## Document extract
☆ ☆ ☆ ☆

For centuries, the female body was rendered by hands that did not inhabit it. From Renaissance anatomical atlases to the reclining nudes of Western painting, the vulva was either absent — smoothed into abstraction — or defined entirely by a male visual order: compact, symmetrical, pale, and discreet. What that tradition fixed as beauty, medicine gradually codified as norm. What deviated from the norm became, in time, a diagnosis.

Hanne Lamon's Vulva Obscura works against this long erasure. Using a camera obscura and a Polaroid camera as her instruments, Lamon photographed the vulvas of 100 women — intimate, meticulous, and unhurried images that together constitute something the Western image tradition has rarely produced: a portrait of female anatomy made on its own terms.
The camera obscura is not an innocent choice of medium. Its optics are slow, its images formed by light itself rather than by the decisive gesture of the photographer. There is something in that process — the image arriving rather than being taken — that aligns with the project's deeper intention: not to claim or classify, but to witness.
What the photographs reveal is what the essay by Van Bavel, Van Eekert, and Enzlin documents in precise clinical and cultural terms: that the vulva exists in extraordinary diversity, in shape, size, colour, and proportion, and that this diversity is entirely normal. The mons pubis, the inner and outer labia, the clitoral glans, the vaginal opening — structures that medical illustration has long rendered uniform and schematic — appear here in their actual range, unhierarchized, ungoverned by the beauty ideal that has, since at least the Middle Ages, associated a pink, smooth, compact vulva with youth, health, and what was called "true femininity."

☆ ☆ ☆ ☆

Collected data entries

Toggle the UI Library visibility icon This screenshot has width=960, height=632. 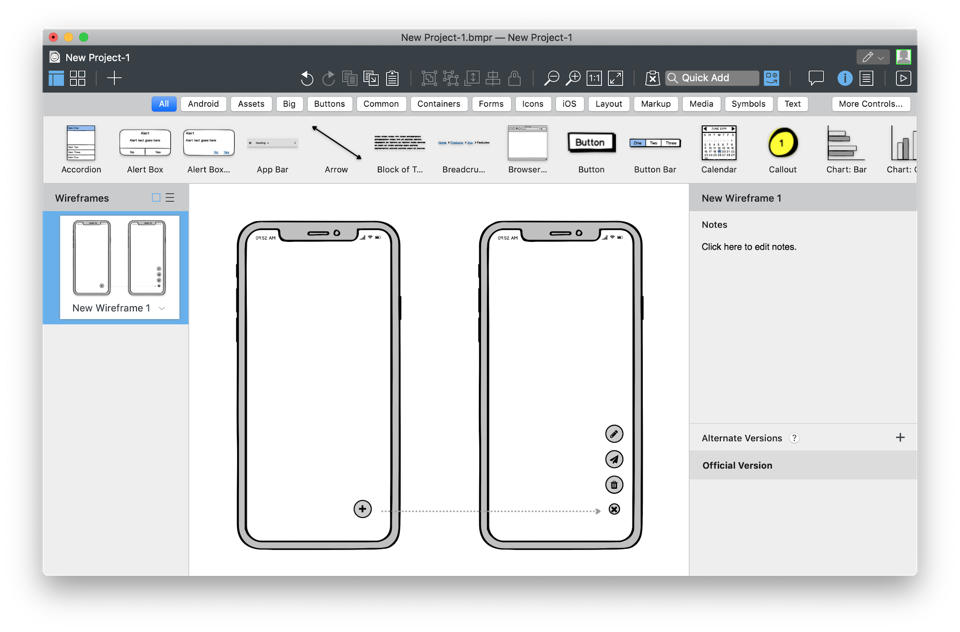pyautogui.click(x=771, y=77)
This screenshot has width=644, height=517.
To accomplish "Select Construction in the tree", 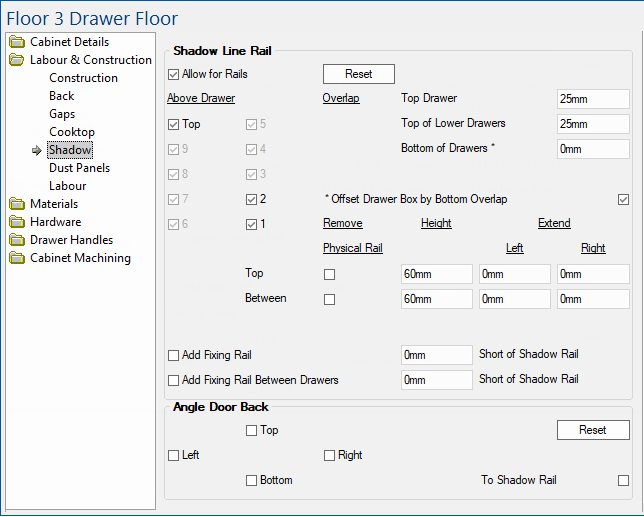I will pos(83,78).
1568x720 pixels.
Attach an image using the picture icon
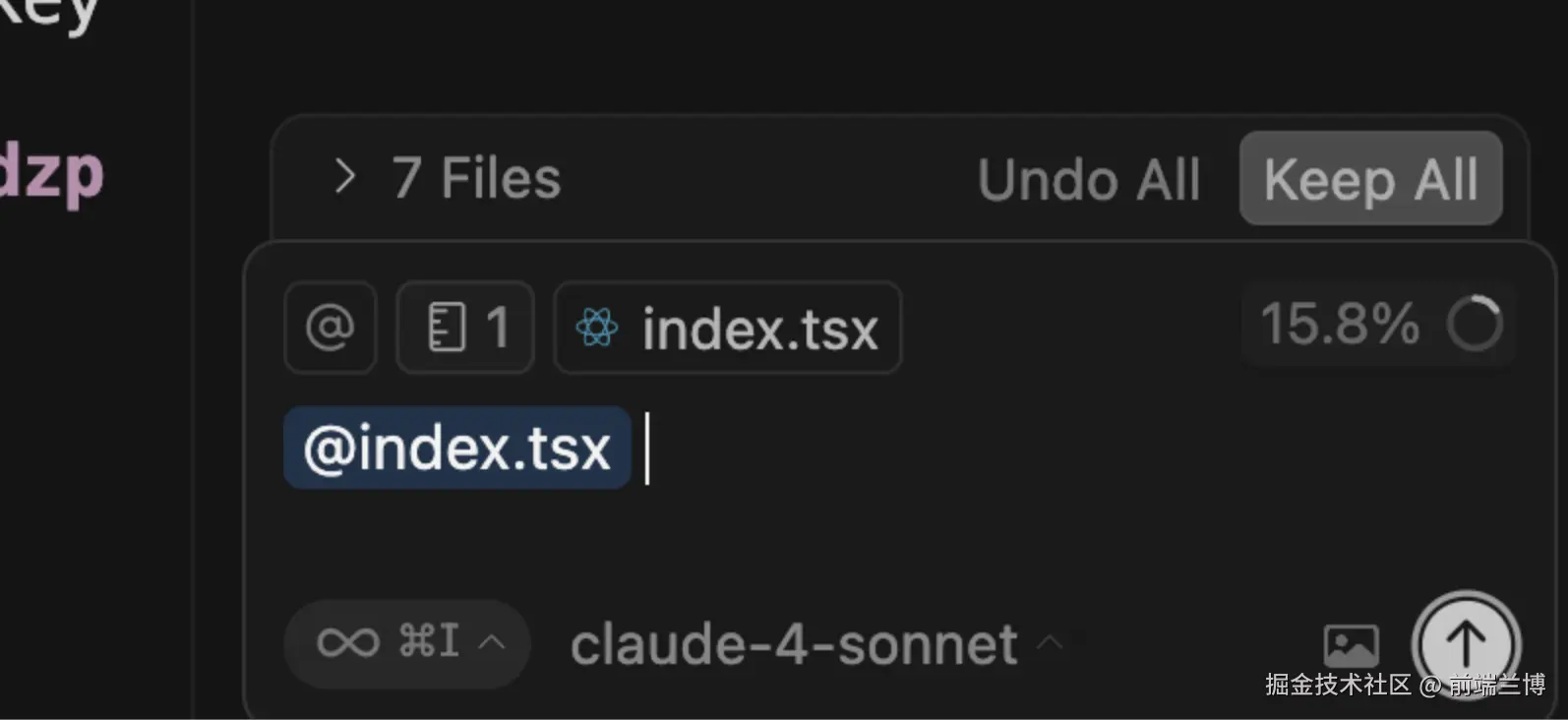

☆ ☆ ☆ ☆

## Problems and tasks
1. Answer these questions about the Vulva Obscura text:
(a) Which two instruments did Lamon use?
(b) How many women did Lamon photograph?
(c) Since at least what period has the beauty ideal linked a pink, smooth, compact vulva with youth and health?
2. Carry on the Vulva Obscura text from the point where it stops.
These records were drawn from a separate source.

## Answers per task
1.
(a) A camera obscura and a Polaroid camera.
(b) 100 women.
(c) The Middle Ages.

2.
That ideal was never neutral. As the accompanying essay makes clear, it was shaped by sexism, racism, and the long habit of presenting sociocultural preferences as medical fact — a process whose consequences are still measurable today in rising rates of cosmetic labiaplasty, in the continued use of "labial hypertrophy" as a diagnostic category with no stable clinical definition, and in research showing that many Black and Brown women find it easier to look at white vulvas than at their own.

Vulva Obscura enters that context not with argument but with image. Its photographs are both intimate and formally considered — each one a closed world, suffused with the specificity of a single body. Together, they do what representation, when it is honest, has always been capable of: they make visible what was kept from view, and in doing so, quietly shift what it is possible to consider normal, beautiful, or worth looking at.
An essential work for those engaged with gender studies, body politics, and the history of the photographic image — and for anyone who has ever looked at a painting and wondered whose gaze was behind it.